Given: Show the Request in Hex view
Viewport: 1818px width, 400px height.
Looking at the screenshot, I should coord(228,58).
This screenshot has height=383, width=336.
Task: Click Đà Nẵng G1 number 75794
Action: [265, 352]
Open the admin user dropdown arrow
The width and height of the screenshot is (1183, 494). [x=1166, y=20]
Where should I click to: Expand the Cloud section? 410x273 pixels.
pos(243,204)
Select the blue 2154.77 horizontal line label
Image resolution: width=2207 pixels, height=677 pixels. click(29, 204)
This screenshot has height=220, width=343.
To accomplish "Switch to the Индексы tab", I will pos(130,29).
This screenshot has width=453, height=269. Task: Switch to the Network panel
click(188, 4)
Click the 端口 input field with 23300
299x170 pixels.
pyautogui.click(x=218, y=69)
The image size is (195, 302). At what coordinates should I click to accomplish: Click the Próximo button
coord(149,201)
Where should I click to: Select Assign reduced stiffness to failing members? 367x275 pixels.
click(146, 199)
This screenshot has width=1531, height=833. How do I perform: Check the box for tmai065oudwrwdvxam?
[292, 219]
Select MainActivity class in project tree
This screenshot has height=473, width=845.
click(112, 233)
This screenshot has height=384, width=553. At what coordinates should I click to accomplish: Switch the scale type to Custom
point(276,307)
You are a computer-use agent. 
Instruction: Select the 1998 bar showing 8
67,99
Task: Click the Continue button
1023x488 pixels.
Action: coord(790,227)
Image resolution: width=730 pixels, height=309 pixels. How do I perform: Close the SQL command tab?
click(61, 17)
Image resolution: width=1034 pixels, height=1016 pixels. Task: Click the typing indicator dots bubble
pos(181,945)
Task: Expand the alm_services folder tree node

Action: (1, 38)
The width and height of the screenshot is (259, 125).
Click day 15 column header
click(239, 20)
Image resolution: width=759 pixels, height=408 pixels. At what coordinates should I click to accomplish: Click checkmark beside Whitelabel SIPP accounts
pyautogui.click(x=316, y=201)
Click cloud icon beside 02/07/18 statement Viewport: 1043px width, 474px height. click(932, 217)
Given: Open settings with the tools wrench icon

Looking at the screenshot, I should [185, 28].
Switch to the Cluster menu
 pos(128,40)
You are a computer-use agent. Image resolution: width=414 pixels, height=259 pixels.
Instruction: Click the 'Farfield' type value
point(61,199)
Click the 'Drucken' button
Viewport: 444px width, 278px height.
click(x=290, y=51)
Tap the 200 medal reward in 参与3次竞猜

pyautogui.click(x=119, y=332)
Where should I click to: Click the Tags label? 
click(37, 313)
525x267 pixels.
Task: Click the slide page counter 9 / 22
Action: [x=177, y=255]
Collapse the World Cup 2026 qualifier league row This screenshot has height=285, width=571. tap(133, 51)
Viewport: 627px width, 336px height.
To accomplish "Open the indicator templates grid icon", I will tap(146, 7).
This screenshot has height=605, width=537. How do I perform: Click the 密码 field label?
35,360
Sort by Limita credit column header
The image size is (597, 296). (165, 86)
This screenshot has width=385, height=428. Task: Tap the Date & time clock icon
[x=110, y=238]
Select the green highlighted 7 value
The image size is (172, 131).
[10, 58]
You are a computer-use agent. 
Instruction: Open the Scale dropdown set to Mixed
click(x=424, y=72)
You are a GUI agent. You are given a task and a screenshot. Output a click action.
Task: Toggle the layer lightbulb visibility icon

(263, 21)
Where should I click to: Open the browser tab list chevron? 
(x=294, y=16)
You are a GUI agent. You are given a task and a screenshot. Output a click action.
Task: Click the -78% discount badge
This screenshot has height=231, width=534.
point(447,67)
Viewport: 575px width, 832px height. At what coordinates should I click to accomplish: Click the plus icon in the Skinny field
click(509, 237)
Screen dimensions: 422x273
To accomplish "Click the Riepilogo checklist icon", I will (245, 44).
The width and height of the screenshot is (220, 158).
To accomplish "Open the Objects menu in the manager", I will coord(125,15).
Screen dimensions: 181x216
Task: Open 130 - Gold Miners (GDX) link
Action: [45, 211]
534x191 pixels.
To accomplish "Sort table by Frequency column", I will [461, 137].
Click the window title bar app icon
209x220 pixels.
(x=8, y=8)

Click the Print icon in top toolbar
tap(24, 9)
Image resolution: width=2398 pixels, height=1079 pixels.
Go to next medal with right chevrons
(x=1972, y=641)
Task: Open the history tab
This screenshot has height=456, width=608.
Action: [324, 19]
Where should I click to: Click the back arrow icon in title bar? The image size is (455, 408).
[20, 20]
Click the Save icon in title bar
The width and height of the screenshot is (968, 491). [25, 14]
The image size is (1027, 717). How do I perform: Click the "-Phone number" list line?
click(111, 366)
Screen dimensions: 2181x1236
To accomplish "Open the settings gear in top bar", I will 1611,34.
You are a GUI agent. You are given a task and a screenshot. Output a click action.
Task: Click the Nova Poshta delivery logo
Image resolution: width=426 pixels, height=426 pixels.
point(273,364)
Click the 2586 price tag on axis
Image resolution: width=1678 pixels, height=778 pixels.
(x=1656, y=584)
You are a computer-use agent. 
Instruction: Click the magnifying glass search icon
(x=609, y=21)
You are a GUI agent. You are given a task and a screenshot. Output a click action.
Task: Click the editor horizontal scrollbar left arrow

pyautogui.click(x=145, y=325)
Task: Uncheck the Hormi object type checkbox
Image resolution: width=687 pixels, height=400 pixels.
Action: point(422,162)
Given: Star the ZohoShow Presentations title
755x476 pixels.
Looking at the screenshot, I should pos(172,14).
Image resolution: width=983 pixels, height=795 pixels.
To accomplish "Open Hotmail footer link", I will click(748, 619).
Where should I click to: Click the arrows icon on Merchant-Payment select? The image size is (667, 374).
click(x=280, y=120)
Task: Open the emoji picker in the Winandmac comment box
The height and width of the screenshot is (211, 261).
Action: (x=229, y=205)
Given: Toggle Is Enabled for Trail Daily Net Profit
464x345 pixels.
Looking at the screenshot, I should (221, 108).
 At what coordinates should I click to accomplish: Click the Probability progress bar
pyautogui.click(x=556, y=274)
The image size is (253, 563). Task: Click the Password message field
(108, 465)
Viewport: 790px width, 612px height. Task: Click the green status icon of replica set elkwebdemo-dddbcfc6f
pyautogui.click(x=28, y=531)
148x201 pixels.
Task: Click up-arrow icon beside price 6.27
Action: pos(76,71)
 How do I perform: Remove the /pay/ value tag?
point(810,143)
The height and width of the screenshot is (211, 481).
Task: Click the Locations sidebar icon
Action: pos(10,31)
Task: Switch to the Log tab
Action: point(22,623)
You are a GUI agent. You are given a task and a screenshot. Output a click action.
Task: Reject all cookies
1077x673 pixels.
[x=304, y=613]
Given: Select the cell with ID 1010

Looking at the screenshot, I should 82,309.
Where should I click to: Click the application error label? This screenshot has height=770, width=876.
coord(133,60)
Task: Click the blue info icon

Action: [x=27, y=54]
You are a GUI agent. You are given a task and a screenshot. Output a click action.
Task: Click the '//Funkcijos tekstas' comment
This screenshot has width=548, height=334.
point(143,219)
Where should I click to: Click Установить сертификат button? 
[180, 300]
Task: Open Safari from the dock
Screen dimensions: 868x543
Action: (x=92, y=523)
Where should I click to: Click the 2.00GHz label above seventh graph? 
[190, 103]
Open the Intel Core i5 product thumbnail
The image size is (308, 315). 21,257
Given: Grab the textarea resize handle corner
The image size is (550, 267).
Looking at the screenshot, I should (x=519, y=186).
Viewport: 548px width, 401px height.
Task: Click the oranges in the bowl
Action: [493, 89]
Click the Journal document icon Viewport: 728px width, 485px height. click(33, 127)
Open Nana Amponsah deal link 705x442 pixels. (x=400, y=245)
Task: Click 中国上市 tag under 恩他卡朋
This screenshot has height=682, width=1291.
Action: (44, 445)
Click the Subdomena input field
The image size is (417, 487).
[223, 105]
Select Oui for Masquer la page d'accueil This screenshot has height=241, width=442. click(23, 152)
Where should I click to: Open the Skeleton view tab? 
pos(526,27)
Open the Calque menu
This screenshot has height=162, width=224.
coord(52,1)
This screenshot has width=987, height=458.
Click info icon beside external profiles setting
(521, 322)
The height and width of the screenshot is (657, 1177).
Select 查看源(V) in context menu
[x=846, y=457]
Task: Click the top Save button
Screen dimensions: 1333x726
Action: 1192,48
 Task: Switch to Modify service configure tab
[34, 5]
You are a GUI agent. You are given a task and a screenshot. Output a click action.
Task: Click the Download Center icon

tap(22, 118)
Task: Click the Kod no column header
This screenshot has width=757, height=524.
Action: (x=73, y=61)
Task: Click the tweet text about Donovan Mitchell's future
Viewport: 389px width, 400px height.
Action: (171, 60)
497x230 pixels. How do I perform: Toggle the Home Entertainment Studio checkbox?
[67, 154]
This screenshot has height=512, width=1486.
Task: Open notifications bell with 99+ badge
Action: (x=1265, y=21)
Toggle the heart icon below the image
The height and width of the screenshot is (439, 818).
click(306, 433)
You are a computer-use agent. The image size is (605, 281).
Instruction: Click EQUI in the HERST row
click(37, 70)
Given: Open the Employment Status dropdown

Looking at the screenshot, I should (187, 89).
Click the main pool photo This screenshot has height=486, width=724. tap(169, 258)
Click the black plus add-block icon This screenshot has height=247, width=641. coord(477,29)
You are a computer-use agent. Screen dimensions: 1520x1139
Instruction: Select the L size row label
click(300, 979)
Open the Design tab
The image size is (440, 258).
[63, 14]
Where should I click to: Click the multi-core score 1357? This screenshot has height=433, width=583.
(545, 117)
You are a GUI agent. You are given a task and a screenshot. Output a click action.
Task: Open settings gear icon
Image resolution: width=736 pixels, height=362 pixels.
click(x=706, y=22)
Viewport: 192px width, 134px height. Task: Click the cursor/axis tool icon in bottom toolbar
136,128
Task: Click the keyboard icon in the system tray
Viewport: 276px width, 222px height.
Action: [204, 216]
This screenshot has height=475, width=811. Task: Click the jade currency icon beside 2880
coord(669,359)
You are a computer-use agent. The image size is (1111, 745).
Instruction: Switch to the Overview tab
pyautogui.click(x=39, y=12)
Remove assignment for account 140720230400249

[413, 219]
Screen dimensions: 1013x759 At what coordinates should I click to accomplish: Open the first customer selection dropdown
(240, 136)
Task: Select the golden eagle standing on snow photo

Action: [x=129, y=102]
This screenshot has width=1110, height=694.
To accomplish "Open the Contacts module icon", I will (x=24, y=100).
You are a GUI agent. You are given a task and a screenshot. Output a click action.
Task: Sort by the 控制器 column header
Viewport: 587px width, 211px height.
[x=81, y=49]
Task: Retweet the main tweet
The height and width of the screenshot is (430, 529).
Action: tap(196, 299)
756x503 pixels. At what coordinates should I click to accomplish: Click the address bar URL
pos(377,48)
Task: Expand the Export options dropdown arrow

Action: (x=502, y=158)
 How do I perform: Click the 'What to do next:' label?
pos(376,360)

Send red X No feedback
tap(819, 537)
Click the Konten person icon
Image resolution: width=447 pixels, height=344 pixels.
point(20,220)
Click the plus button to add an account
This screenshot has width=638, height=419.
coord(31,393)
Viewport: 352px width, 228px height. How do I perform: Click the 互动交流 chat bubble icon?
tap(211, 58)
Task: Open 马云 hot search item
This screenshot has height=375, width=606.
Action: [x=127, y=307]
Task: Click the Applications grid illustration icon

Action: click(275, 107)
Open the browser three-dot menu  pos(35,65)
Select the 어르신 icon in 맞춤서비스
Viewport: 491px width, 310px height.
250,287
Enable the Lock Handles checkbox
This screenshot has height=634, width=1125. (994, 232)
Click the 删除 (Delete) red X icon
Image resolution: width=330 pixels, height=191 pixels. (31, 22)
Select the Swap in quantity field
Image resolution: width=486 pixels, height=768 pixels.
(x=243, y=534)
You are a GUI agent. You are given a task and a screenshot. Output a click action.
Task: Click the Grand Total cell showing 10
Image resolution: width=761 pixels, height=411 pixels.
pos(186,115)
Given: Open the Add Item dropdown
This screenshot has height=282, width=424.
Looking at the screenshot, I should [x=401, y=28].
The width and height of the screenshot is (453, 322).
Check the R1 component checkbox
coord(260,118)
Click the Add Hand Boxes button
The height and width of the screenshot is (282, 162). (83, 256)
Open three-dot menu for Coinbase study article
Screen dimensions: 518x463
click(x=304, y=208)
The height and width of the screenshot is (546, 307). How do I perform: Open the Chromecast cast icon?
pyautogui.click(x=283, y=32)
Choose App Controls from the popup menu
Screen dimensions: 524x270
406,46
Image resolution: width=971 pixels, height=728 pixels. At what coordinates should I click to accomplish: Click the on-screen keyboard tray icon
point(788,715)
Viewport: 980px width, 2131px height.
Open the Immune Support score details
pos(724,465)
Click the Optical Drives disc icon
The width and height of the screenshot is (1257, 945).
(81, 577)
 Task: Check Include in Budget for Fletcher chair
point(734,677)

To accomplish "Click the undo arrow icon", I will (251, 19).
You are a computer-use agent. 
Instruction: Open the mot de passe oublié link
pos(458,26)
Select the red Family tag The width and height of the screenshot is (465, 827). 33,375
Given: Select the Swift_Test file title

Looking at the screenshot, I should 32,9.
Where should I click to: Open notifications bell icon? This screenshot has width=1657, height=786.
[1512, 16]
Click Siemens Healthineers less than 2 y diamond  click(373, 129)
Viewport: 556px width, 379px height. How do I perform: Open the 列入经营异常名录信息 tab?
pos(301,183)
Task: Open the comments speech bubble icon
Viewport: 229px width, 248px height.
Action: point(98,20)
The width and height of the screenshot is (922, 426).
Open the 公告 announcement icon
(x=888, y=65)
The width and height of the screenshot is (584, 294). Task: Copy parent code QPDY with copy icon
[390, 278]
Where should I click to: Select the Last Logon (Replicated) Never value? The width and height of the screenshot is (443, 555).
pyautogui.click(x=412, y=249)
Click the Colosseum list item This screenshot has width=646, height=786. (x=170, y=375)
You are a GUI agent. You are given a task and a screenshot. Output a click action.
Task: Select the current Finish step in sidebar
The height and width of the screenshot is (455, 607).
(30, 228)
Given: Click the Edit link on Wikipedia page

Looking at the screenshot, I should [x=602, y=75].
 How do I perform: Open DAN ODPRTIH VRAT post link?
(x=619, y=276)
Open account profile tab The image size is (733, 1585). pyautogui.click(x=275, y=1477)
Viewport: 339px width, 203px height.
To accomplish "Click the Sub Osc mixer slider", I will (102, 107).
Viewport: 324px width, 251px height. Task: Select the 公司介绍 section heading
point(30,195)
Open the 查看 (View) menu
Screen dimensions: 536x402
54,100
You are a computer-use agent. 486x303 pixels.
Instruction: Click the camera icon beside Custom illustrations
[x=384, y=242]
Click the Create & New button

About this task: Exactly the lines from the one with "Where should I click to: Select the" through the end of the entries, both included, should be written out, and no others.

Finished exercise:
Where should I click to: Select the Last Logon (Replicated) Never value? The width and height of the screenshot is (443, 555).
pyautogui.click(x=412, y=249)
Click the Colosseum list item This screenshot has width=646, height=786. (x=170, y=375)
You are a GUI agent. You are given a task and a screenshot. Output a click action.
Task: Select the current Finish step in sidebar
The height and width of the screenshot is (455, 607).
(30, 228)
Given: Click the Edit link on Wikipedia page

Looking at the screenshot, I should [x=602, y=75].
 How do I perform: Open DAN ODPRTIH VRAT post link?
(x=619, y=276)
Open account profile tab The image size is (733, 1585). pyautogui.click(x=275, y=1477)
Viewport: 339px width, 203px height.
To accomplish "Click the Sub Osc mixer slider", I will (102, 107).
Viewport: 324px width, 251px height. Task: Select the 公司介绍 section heading
point(30,195)
Open the 查看 (View) menu
Screen dimensions: 536x402
54,100
You are a computer-use agent. 486x303 pixels.
Instruction: Click the camera icon beside Custom illustrations
[x=384, y=242]
Click the Create & New button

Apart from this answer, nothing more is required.